* [What you need to do]
Copy, from the data below, each line that has the word "text".
· · · · ·
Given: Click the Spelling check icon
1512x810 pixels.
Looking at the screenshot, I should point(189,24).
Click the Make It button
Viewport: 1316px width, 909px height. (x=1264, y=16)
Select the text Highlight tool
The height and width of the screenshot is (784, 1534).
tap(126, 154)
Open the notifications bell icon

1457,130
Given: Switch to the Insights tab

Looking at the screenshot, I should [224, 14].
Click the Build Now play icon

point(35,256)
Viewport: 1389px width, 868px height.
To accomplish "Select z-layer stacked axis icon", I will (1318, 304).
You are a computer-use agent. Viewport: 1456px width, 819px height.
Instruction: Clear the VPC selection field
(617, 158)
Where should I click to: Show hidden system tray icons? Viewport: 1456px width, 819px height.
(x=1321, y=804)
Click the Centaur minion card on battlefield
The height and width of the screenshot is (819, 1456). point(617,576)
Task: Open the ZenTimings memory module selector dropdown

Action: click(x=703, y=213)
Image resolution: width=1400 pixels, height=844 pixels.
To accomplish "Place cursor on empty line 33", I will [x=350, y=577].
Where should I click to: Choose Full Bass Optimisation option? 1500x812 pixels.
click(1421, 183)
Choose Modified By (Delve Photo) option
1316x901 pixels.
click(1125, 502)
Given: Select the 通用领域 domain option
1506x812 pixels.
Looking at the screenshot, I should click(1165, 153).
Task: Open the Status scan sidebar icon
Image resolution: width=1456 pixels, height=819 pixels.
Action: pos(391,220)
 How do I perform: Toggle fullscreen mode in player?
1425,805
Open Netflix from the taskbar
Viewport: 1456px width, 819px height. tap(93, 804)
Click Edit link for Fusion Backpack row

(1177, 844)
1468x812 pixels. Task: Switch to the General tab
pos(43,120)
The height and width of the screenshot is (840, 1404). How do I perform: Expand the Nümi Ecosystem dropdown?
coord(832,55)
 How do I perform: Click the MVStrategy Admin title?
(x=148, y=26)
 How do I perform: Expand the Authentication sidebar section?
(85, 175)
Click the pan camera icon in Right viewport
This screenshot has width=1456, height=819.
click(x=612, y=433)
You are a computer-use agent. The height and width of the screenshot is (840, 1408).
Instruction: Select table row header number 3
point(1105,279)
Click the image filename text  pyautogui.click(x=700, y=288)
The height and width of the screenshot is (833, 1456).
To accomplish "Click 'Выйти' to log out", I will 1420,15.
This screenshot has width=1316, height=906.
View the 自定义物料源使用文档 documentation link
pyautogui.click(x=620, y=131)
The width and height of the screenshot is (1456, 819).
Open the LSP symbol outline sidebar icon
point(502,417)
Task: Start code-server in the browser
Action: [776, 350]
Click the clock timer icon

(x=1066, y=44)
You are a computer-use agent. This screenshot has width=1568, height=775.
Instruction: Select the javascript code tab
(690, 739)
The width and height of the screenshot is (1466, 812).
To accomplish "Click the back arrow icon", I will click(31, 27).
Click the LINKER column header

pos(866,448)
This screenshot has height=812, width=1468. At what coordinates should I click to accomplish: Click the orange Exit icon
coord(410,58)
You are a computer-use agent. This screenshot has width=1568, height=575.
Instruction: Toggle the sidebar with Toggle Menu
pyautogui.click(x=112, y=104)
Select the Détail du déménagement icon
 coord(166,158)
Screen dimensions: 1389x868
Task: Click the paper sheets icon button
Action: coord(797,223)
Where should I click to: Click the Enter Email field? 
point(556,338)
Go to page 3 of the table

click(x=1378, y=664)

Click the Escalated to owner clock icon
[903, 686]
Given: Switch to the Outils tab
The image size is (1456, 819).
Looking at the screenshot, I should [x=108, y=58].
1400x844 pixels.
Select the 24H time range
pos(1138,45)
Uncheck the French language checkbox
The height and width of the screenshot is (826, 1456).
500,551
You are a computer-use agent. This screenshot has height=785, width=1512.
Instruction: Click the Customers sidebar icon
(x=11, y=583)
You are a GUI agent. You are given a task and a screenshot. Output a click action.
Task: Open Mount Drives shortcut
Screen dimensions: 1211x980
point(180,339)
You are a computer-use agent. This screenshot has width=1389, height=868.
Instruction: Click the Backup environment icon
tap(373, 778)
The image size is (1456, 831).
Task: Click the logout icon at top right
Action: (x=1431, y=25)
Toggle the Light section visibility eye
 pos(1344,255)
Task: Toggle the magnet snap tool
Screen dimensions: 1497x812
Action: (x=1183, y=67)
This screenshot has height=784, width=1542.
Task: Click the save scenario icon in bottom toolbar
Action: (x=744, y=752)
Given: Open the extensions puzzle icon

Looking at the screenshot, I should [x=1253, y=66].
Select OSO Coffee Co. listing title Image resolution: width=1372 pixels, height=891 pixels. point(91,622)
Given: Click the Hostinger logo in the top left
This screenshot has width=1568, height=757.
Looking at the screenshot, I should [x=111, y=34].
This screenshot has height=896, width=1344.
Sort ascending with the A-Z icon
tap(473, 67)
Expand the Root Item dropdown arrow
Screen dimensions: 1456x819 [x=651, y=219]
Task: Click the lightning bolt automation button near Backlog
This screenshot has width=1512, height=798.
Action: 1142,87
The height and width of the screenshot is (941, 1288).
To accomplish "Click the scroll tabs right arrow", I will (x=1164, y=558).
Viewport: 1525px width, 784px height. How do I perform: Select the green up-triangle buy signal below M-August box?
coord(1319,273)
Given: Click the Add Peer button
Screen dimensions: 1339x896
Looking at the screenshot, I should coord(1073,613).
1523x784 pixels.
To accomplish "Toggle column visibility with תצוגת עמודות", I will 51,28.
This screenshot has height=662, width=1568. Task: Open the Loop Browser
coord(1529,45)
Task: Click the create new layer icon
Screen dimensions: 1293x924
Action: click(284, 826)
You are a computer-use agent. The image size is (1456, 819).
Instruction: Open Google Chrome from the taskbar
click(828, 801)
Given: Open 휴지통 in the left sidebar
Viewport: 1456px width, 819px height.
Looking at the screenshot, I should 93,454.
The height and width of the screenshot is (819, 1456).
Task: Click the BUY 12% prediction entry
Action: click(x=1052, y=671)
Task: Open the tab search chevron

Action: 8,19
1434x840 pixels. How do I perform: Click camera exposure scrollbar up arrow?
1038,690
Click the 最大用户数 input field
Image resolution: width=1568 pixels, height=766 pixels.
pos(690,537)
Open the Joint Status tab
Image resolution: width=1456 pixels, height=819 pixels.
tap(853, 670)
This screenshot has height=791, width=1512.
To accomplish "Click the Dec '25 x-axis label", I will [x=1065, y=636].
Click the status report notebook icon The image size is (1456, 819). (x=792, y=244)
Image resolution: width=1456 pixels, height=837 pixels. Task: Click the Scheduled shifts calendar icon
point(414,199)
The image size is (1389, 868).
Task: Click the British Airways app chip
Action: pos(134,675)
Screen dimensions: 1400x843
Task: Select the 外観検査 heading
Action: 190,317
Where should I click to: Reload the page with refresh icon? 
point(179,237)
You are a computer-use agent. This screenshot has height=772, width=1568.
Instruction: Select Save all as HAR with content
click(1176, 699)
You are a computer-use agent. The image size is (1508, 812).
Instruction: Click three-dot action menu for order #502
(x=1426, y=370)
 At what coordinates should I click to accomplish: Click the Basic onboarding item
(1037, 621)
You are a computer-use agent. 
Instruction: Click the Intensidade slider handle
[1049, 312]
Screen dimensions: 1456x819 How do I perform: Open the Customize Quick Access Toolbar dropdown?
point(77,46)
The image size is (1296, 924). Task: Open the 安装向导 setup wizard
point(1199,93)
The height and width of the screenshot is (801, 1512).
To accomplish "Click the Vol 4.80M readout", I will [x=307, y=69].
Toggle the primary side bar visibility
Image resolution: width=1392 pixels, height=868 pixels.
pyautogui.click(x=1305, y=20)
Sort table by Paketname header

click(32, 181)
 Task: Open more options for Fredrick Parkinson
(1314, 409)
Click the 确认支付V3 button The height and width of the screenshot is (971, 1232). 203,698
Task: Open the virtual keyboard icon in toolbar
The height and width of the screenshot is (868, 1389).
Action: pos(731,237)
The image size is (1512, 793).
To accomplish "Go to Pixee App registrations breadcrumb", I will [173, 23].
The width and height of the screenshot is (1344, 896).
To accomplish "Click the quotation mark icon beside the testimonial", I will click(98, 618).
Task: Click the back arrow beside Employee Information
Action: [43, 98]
· · · · ·
* [Task result]
Select the text Highlight tool
Click the image filename text  pyautogui.click(x=700, y=288)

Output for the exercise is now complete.